You should be aware of a number of security issues if you intend to make dictd available over a local network since not being aware will leave your server vulnerable to a number of possible attacks.
Unless you are installing dictd on a server for a school/college or for some other large network these issues will probably be of no concern to you. If you are installing on such a network then you should already be aware of the issues below.
All these symptoms can occur if a number of users send queries like MATCH * re .
at the same time. Such queries return the whole database index and each instance will require around 5MB buffer space on the server.
Possible solutions include limiting the number of connections to the server, limiting the amount of data that can be returned for a single query or limiting the number of simultaneous outstanding searches.
The server can be driven to a complete stand still by any evil minded cracker that wants to connect to the server 1,000,000 times.
To prevent such anti-social behavior simply limit the number of connections based on IP or mask.
If you experience this kind of problem you should make your logging routines more robust, use strlen
and examine daemon_log
.
dict expects to find the file /etc/dict.conf
. This file should contain a line with the name of the machine you wish to use as your dictd server, though this can be overridden at the command line.
The current version of dict is a little disappointing as a users front-end for dictd.

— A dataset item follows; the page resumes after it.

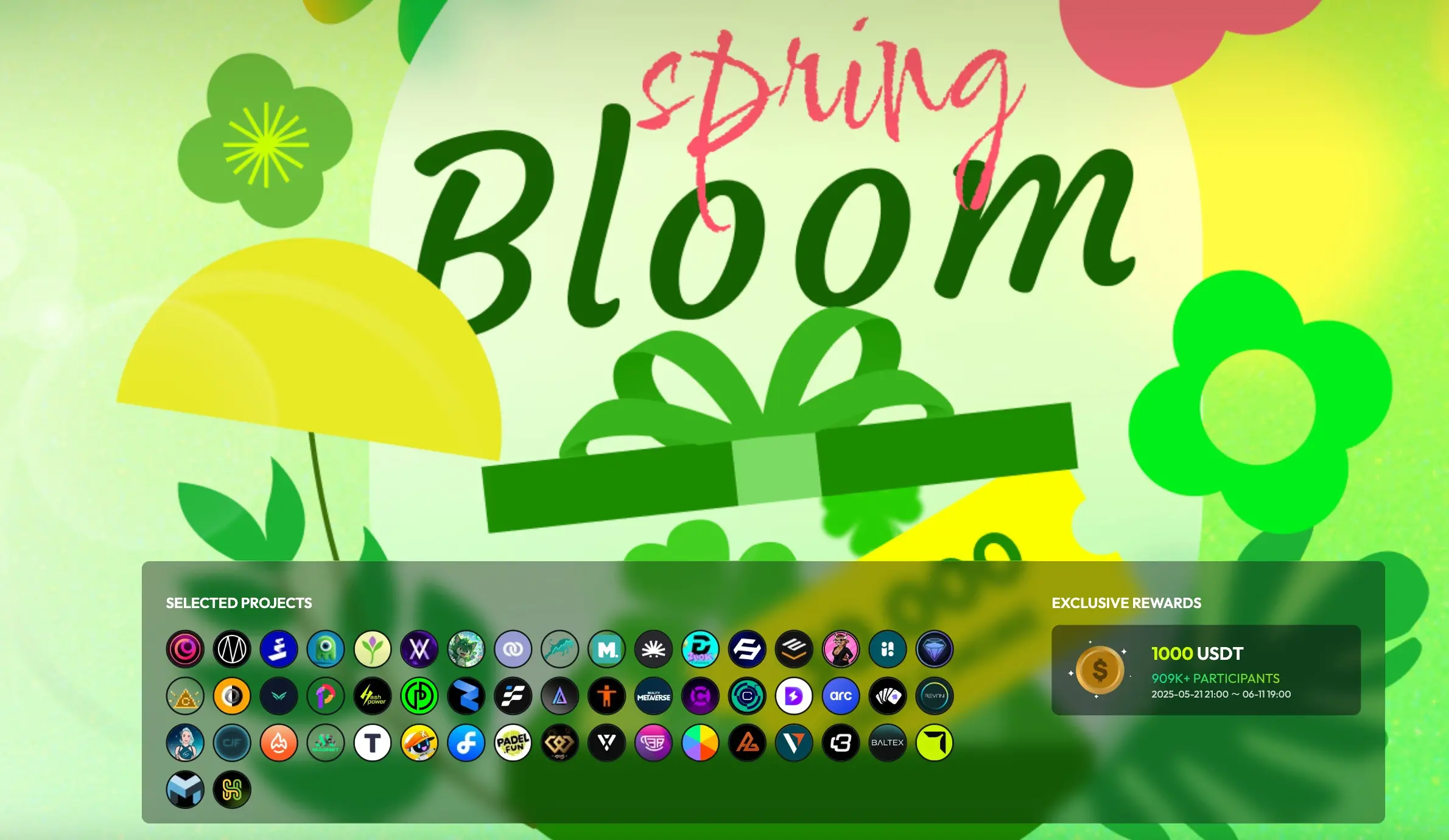Screen dimensions: 1449x840
Task: Click the Hash Power project icon
Action: click(x=373, y=696)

If all you have is a console and you can't use Kdict then you will just have to get used to dict. The worst thing about dict is that it can trash your console and you will need to take action (such as logging out and back in) to restore the keyboard to normal! This typically occurs if there is a problem with dictd; such as when it is not running and you try to use dict.

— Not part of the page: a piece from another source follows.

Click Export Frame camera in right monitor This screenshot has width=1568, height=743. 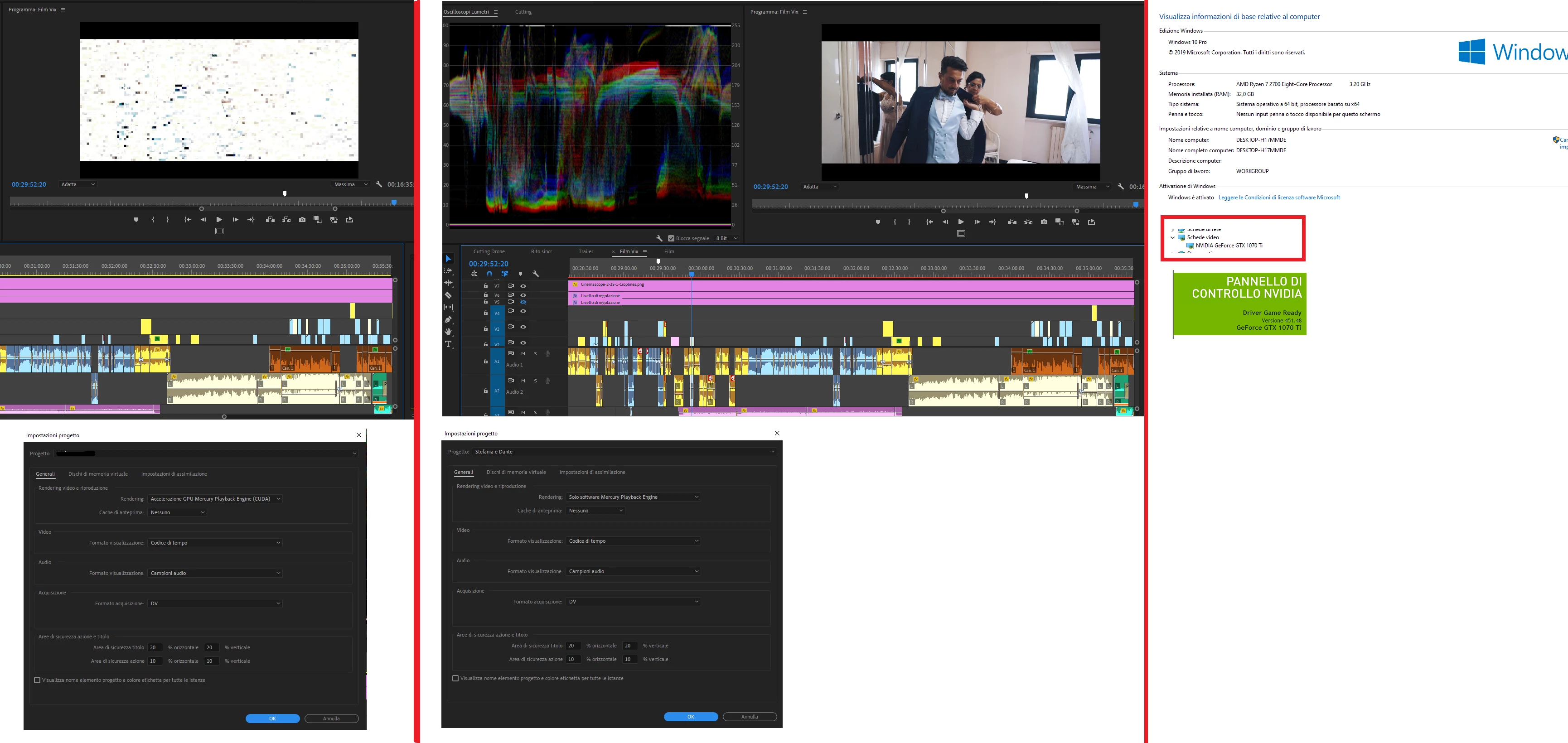(x=1044, y=222)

Since dict is just a console program, it just sends output to less. So unless you have a very good memory you will need to use `cut and paste' to transfer referenced words or phrases back to the command line.
There is an option to send output to a pager program. I tried the command dict -html -P lynx luser
, the result was not a happy one! Lynx went mad, referencing random help and configuration files in a manner that reminded me of certain viruses in MS operating systems.

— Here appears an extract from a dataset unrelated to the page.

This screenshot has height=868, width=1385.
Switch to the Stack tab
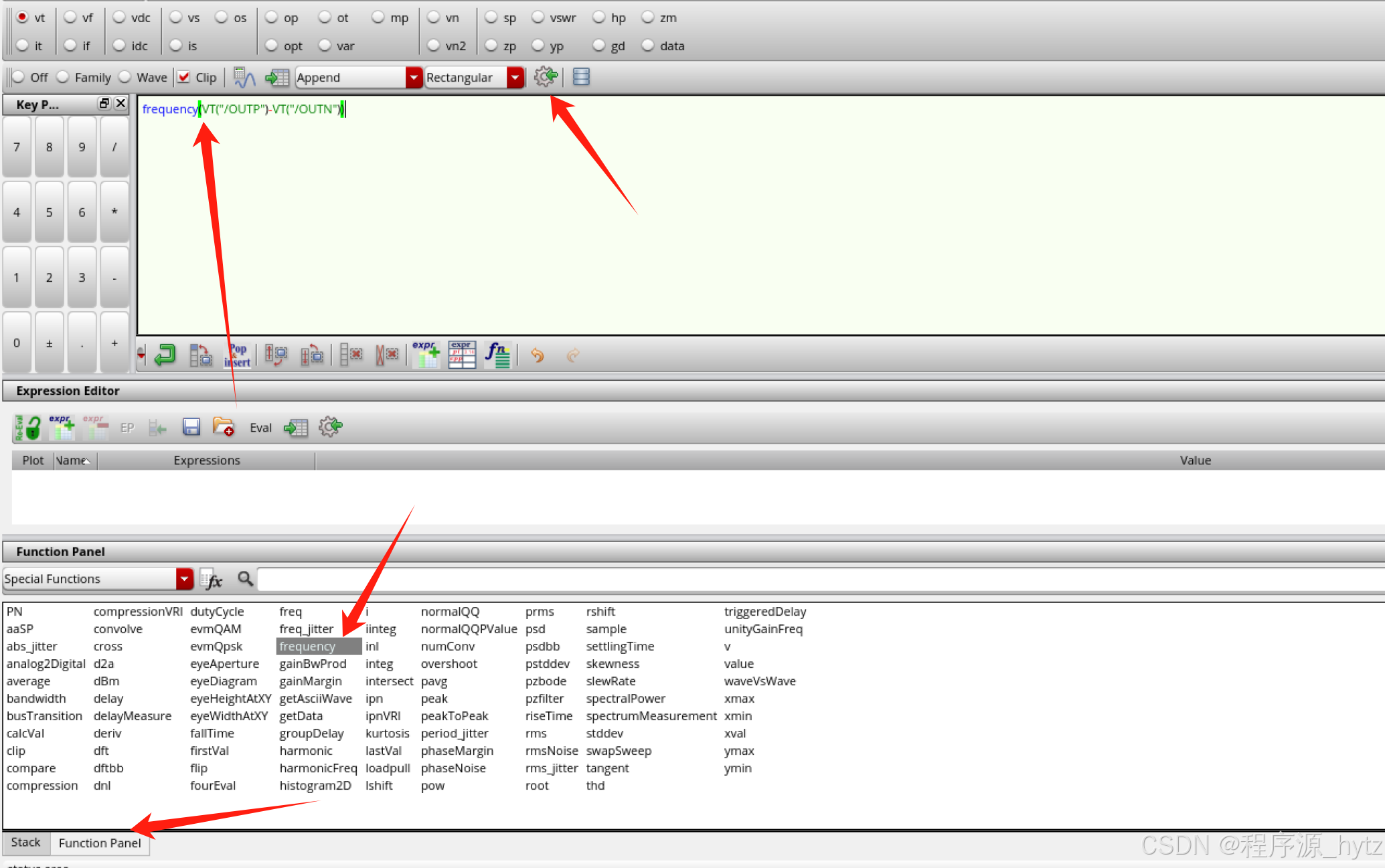[x=26, y=843]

Personally I would say if you can avoid using dict directly, avoid it! It is necessary to have it if you want to use Kdict, and you do want to use Kdict.
To take full advantage of dict you really need Kdict from http://www.rhrk.uni-kl.de/~gebauerc/kdict. I have used version 0.2 and cannot speak for any other version.
To use Kdict you must turn HTML support back on for dict as described above.
The screen shot above shows Kdict in use. Kdict makes good use of the limited HTML tags provided by dict, and inserts extra tags so that you can easily cross-reference words. Any phrase or word shown in red can be clicked on with the mouse to show its definition.
What makes Kdict so good is the fact that you can use the clipboard to highlight a word from any window on the desktop and paste it into Kdict as a query.
This is a great project that can only get better, so it is a lot like Linux and gnu software in general... Give it your full support!
If you get xscrabble from Matt Chapman's homepage, you can enhance your enjoyment of the game by looking up the definitions of words you don't know, - as the computer beats the sh*t out of you;-).